• **GIVEN TASK 1**
From the forum thread, reproduce everything from "I hope they" down to "have been happy.".

• **TEXT PASSAGE**
# Quartet entertains passengers stuck on a delayed plane. Pretty cool.



## EricABQ (Jul 10, 2012)

I've never had the misfortune of being stuck on a tarmac for three hours, but I would imagine something like this would make it somewhat less awful.

"When a group from The Philadelphia Orchestra found itself delayed on the tarmac for three hours waiting for their flight from Beijing to Macao as part of the 2013 Residency & Fortieth Anniversary Tour of China, a quartet of musicians decided to provide a "pop up" performance for the passengers.

Juliette Kang, violin 
Daniel Han, violin
Che-Hung Chen, viola
Yumi Kendall, cello"


----------



## deggial (Jan 20, 2013)

did they play for 3 hours?! let me get stuck with musicians next time it happens


----------



## EricABQ (Jul 10, 2012)

deggial said:


> did they play for 3 hours?! let me get stuck with musicians next time it happens


I hope they played more than one number. I certainly would have contributed to a cash fund to hire them for the entire delay.


----------



## deggial (Jan 20, 2013)

it would have been a great way to spend 3 hours! and paid rehearsal for the musicians  hell, if they played 40min I'd have been happy.


----------

• **Entries on target coordinates**
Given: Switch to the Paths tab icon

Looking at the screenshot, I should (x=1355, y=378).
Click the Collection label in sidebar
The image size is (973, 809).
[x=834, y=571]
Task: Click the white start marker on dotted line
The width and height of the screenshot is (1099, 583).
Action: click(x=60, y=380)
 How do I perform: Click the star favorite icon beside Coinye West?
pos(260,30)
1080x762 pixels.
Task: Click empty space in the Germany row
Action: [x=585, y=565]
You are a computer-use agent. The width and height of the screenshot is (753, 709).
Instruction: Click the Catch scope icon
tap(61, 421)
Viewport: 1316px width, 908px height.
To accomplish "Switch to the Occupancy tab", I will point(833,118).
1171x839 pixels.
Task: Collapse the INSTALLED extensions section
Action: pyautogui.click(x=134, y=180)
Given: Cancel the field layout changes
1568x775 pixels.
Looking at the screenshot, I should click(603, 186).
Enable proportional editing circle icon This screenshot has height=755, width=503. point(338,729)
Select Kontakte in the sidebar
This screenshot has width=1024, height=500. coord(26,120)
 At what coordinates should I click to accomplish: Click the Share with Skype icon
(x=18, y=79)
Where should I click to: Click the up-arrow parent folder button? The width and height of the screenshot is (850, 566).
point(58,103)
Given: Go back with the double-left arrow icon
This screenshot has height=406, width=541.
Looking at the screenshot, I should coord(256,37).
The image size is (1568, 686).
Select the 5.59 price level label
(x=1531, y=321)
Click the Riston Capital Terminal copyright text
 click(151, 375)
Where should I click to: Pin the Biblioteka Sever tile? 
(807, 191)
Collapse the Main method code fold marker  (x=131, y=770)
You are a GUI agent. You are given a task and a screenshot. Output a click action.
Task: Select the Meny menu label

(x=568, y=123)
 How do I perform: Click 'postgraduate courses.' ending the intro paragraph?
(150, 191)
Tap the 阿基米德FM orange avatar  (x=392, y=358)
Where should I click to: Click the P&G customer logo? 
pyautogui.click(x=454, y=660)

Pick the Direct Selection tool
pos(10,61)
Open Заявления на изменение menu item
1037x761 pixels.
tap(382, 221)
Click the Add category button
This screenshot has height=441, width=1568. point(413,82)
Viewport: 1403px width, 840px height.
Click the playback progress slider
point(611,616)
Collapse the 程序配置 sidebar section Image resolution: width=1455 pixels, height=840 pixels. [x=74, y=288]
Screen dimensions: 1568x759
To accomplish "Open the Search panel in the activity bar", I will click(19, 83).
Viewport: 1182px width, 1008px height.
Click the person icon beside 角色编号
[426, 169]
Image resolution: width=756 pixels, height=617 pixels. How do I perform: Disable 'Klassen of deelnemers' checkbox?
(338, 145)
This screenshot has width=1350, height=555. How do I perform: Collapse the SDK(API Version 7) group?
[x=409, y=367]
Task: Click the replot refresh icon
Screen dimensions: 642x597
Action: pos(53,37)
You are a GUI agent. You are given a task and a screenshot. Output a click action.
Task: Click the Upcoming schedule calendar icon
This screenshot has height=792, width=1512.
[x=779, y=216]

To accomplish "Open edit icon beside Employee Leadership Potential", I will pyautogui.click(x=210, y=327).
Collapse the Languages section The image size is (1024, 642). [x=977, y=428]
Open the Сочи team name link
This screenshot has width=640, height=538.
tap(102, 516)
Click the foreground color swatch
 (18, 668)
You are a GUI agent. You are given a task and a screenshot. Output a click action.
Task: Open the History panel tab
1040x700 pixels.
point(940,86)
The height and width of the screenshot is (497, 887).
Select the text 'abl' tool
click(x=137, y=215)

• **GIVEN TASK 2**
Return each line of the rows above that contains the string "menu", treating uppercase and lowercase as different.

• **FINAL ANSWER 1**
I hope they played more than one number. I certainly would have contributed to a cash fund to hire them for the entire delay.


----------



## deggial (Jan 20, 2013)

it would have been a great way to spend 3 hours! and paid rehearsal for the musicians  hell, if they played 40min I'd have been happy.

• **FINAL ANSWER 2**
Task: Select the Meny menu label
Open Заявления на изменение menu item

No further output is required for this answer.